Paola Kenia Vargas afirma que foi constituída advogada apenas na ação que pedia a liberação dos alvarás em que os comerciantes conseguiram o mandado de segurança, e por isso não pode se manifestar sobre esta nova ação. Mas ela defende que a questão é distinta da situação em que se encontrava o Mercado Público, pois os comerciantes teriam a concessão do local. “Quanto à situação nova, ninguém foi citado ainda, não tem ciência da ação e por isso não tem nem como constituir advogado ou se manifestar”, justifica.

O atual presidente da Acarf, Alberto Agostini, afirma ser proprietário com escritura há 32 anos, mas também disse que prefere não se manifestar porque ainda não foi notificado. “Vamos aguardar, só vou falar quando tiver algum documento em mãos. Já houve várias tentativas da prefeitura achando que eles são donos. Não tenho o que falar agora”, disse.

HISTÓRICO 

1957: Área pública é concedida à iniciativa privada mediante concorrência publica durante a gestão do prefeito Osmar Cunha. O acordo prevê a construção de no mínimo 33 boxes e concessão por 30 anos, podendo ser renovado por mais 30.

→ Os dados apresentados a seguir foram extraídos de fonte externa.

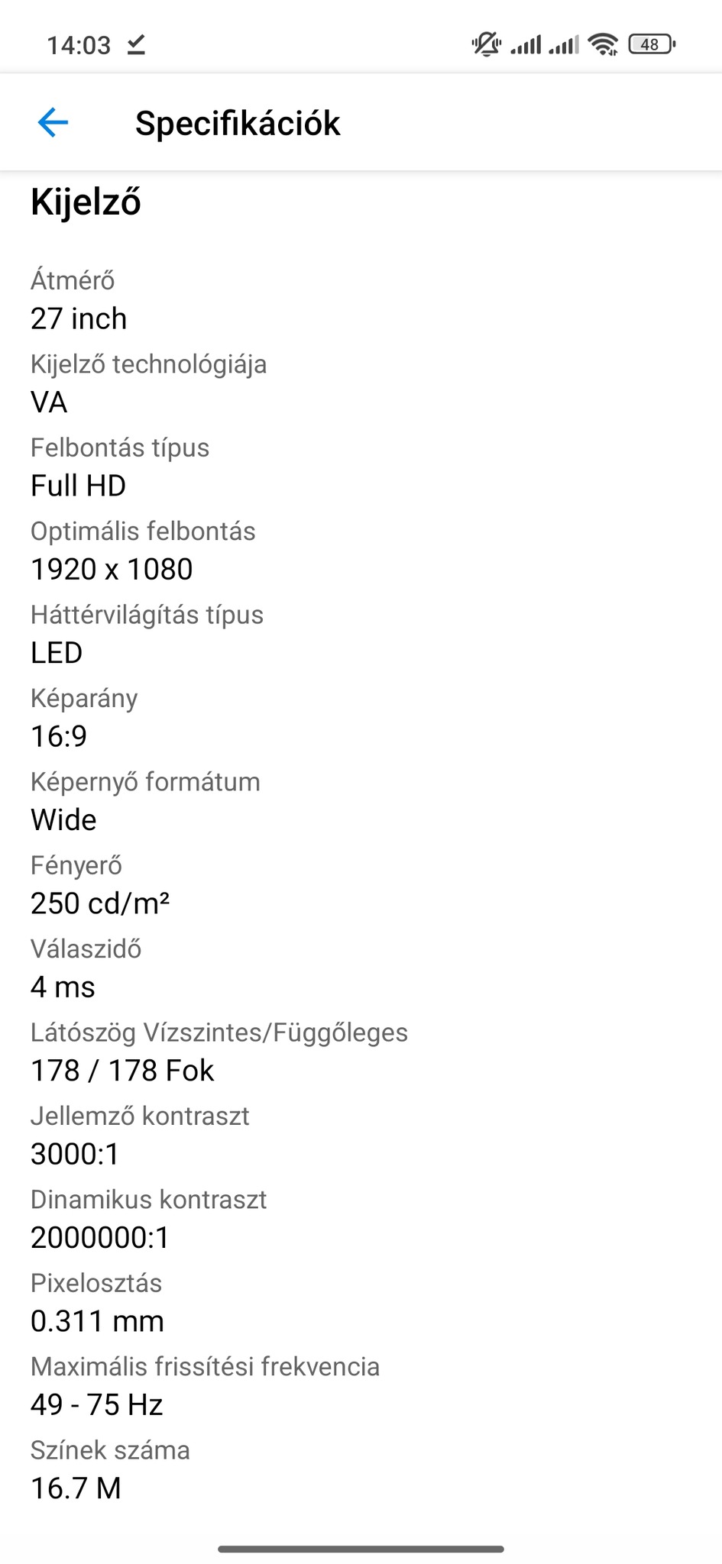The height and width of the screenshot is (1564, 722).
Task: Tap the Háttérvilágítás típus label
Action: [147, 615]
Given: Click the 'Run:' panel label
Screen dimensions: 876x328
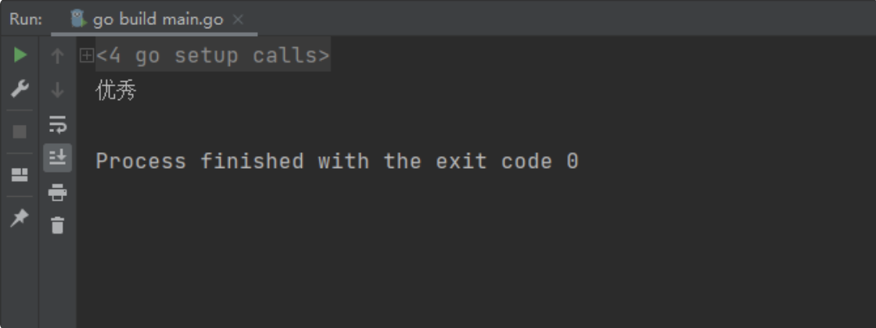Looking at the screenshot, I should pos(26,20).
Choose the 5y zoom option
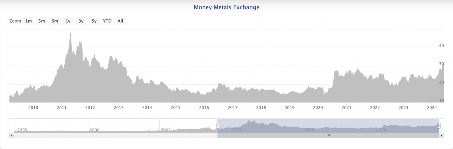Image resolution: width=453 pixels, height=149 pixels. tap(94, 21)
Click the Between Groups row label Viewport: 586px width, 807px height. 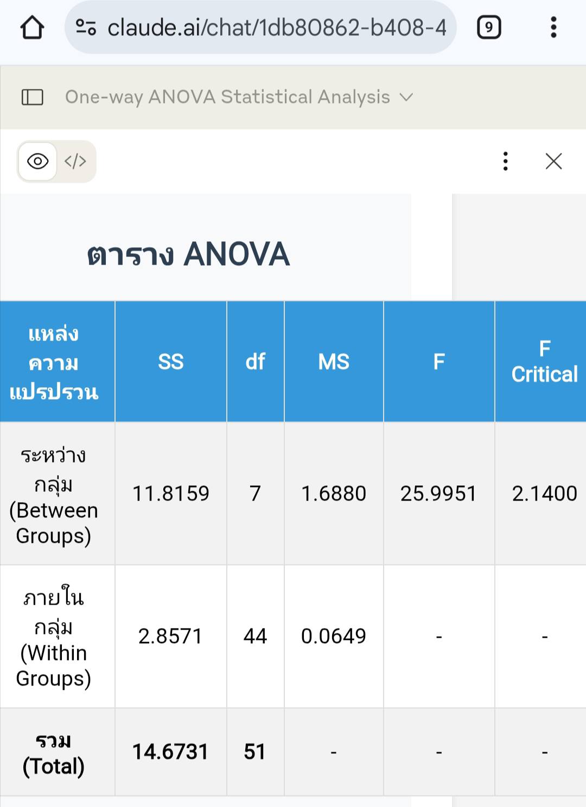click(x=54, y=495)
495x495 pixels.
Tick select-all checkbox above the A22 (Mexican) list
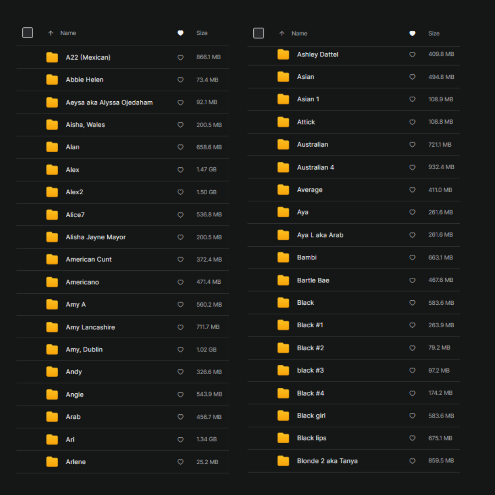28,33
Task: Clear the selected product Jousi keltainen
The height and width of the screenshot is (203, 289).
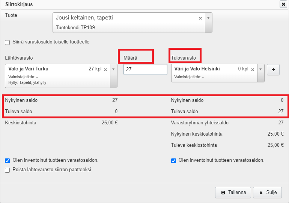Action: tap(200, 18)
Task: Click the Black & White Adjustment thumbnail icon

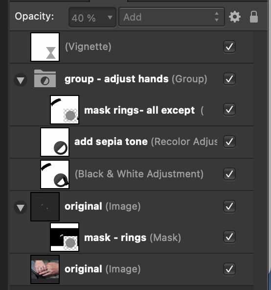Action: coord(55,174)
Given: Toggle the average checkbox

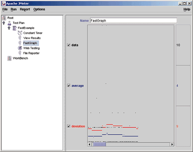Looking at the screenshot, I should (x=69, y=86).
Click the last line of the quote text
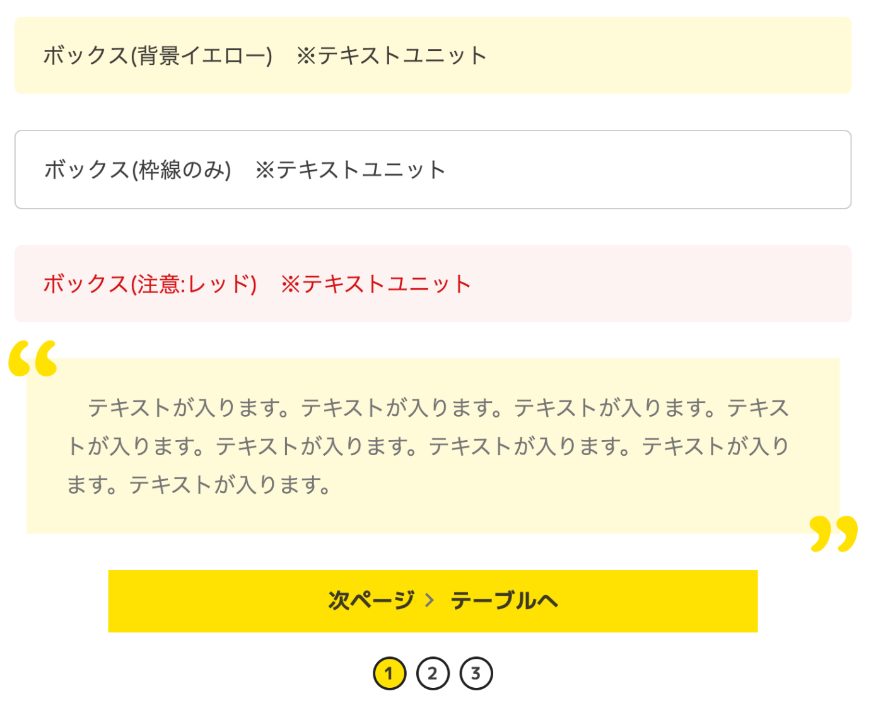The height and width of the screenshot is (708, 883). click(199, 485)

2009: Início da auditoria do TCE que constata irregularidades no uso e ocupação do local.

2012: Em setembro, TCE divulga parecer das auditorias que começaram em 2009 e determina que a prefeitura regularize a situação sob pena de multa.

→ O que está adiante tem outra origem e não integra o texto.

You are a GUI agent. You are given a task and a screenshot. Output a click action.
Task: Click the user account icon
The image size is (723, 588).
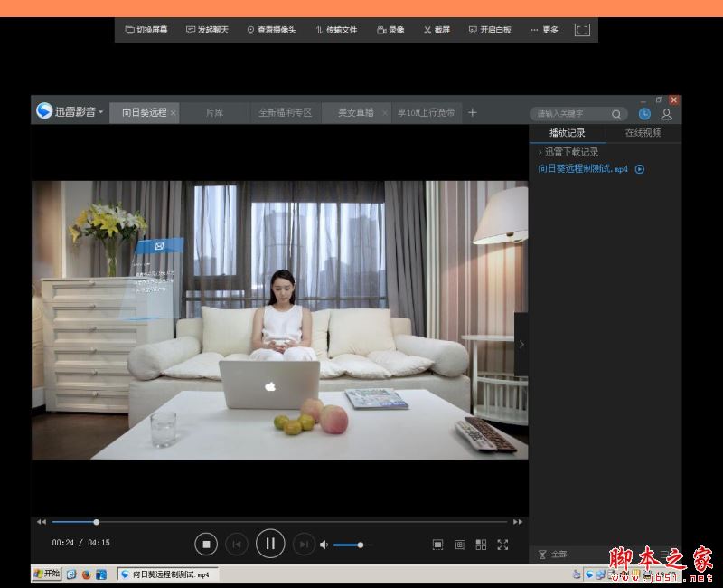666,114
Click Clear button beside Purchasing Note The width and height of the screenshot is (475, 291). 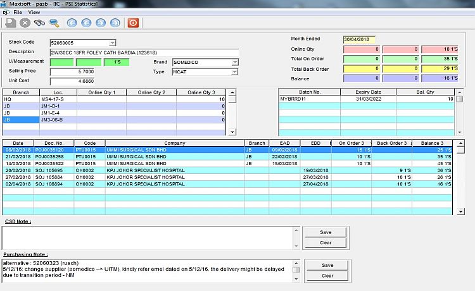pos(327,276)
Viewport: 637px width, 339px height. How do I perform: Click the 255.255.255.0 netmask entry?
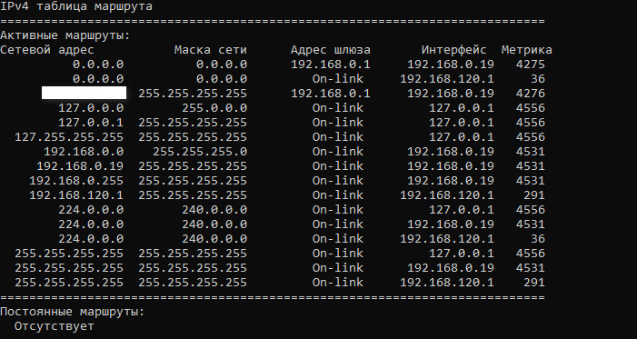click(x=200, y=152)
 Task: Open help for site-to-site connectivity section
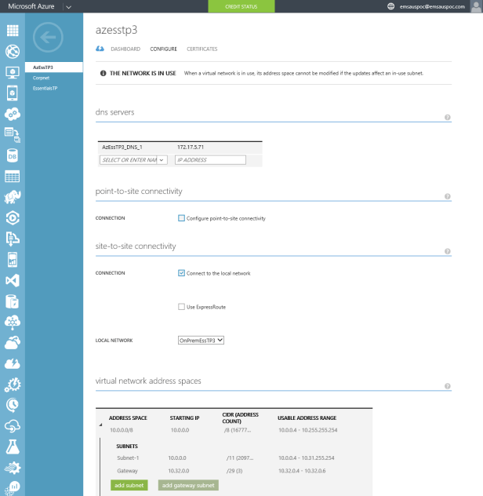(x=447, y=252)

2013: Em março, Ministério Público de Santa Catarina instaura inquérito civil para apurar questões a respeito da ocupação do piso superior, que vinha sendo usado como dormitório e está fora dos padrões exigidos pela vigilância sanitária. A situação é resolvida e o inquérito arquivado.

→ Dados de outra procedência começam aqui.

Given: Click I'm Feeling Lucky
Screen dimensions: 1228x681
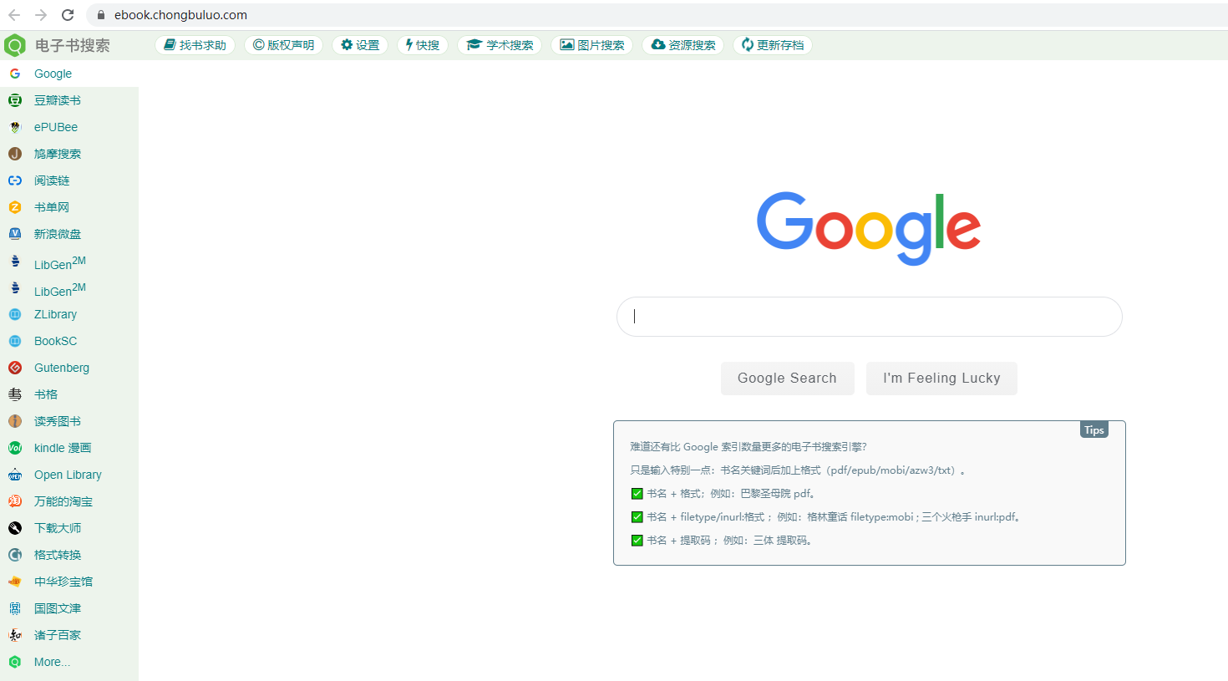Looking at the screenshot, I should coord(941,378).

2014: Em janeiro, a Acarf (Associação Comercial da Antiga Rodoviária de Florianópolis) contrata uma advogada para entrar com mandado de segurança coletivo contra a prefeitura, pois os comerciantes tiveram os pedidos de concessão de alvará de funcionamentos negados.

2014: Em julho, TCE decide aplicar multa de R$ 1.000,00 ao ex-prefeito Dario Berger por descumprir a determinação do TCE e não dar os encaminhamentos para regularização da área. A multa é paga em setembro do mesmo ano. Na mesma decisão, a prefeitura, na atual gestão de Cesar Souza Júnior, é intimada a apresentar um plano de ação para a regularização da área.

2015: Em janeiro, o município consegue a matrícula do imóvel registrado em nome da prefeitura.

2015: No dia 30 de setembro, prefeitura entra com ação de reintegração de posse.

2015: No dia 9 de outubro, é concedida a liminar que impede os comerciantes e qualquer pessoa que ocupe o espaço de realizar qualquer movimentação jurídica sobre a posse ou direto de uso da área.

2015: No dia 9 de novembro, TCE publica parecer do Tribunal Pleno definido em uma sessão de outubro, que decidiu arquivar o processo contra a prefeitura por entender que o município está providenciando a regularização do espaço.